(Beginning of EXERCISE PASSAGE)

2018 Webinars

2018 Webinars

Advancing the Interpretation of Patient-Reported Outcome Data
Joseph Cappelleri (Pfizer), Lisa A. Kammerman (AstraZeneca) & Kathleen W. Wyrwich (Eli Lilly)
February 22

This webinar discusses approaches for interpreting patient-reported outcome (PRO) data that are intended to support labeling and promotional claims or to extend beyond them, for instance, for publications. PRO measures used for claims and publications should have interpretation guidelines that are useful and meaningful to patients in clinical studies. Two conventional ways to interpret PRO scores are anchor-based methods and distribution-based methods. Anchor-based approaches use a criterion measure that is clinically interpretable and correlated with the targeted PRO measure of interest. Examples include reference-based interpretation, content-based interpretation, and responder analysis. Distribution-based approaches use the statistical distribution of the data to gauge the meaning of PRO scores. Examples include effect size, probability of relative benefit, and cumulative distribution functions. In addition, two novel approaches – bookmarking and qualitative explorations – will be featured. We will also discuss the interpretation of PRO data in the presence of missing data and in the context of estimands. Moreover, some regulatory considerations will be highlighted. Illustrations and real-life applications will be given throughout.

Thirty years of Numbers Needed to Treat (NNT): Why They Don't Mean What Many People Think They Do
Stephen Senn (Luxembourg Institute of Health)

(End of EXERCISE PASSAGE)

__TASK SET__.
#1 In the 2018 webinars listing, what are the two conventional ways to interpret PRO scores?
#2 Pick up the 2018 webinars listing after its last line, which names the presenter of the webinar on Numbers Needed to Treat, and continue it.

(Beginning of COLLECTED DATA)

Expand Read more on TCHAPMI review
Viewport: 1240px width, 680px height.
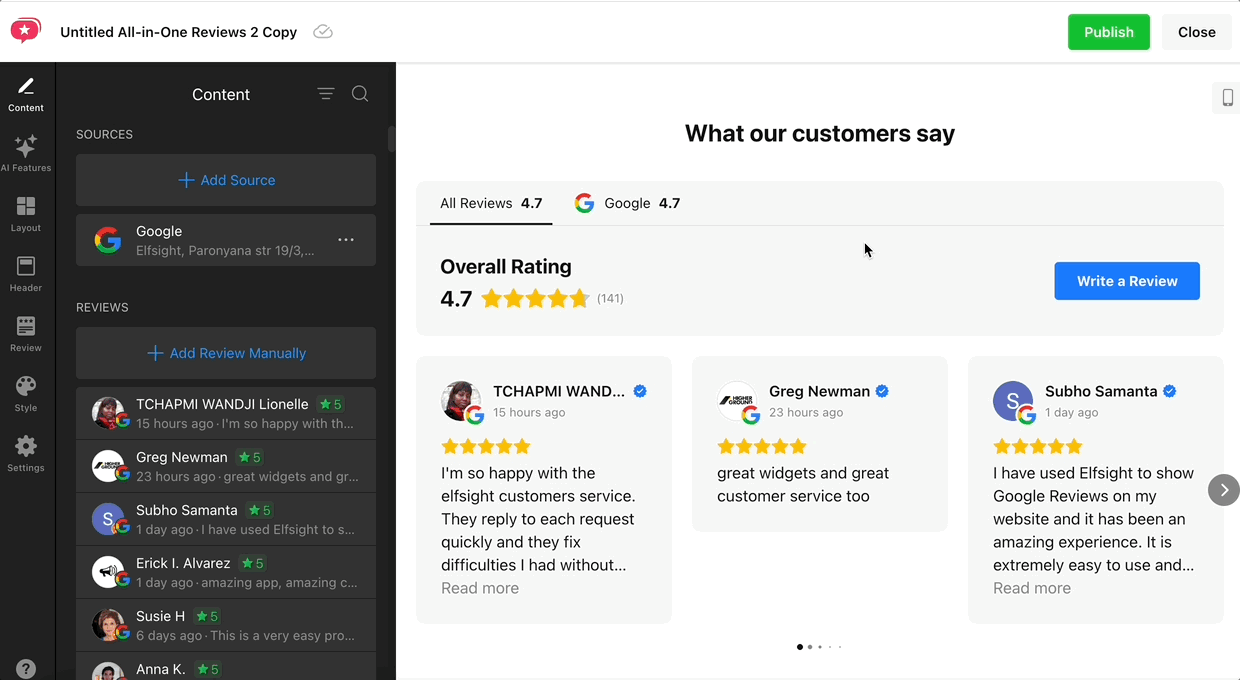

(End of COLLECTED DATA)

__RESPONSES FOR EACH TASK__.
#1 Anchor-based methods and distribution-based methods.

#2
March 13

The Wikipedia entry (consulted on 15 February 2018) on NNTs states the following
The number needed to treat (NNT) is an epidemiological measure used in communicating the effectiveness of a health-care intervention, typically a treatment with medication. The NNT is the average number of patients who need to be treated to prevent one additional bad outcome (e.g. the number of patients that need to be treated for one of them to benefit compared with a control in a clinical trial). It is defined as the inverse of the absolute risk reduction. It was described in 1988 by McMaster University's Laupacis, Sackett and Roberts. The ideal NNT is 1, where everyone improves with treatment and no one improves with control. The higher the NNT, the less effective is the treatment.
The article is generally helpful, yet in my opinion the second sentence encourages misunderstanding. NNTs seems to suffer from a problem that P-values have: the take home message for many users is simply wrong.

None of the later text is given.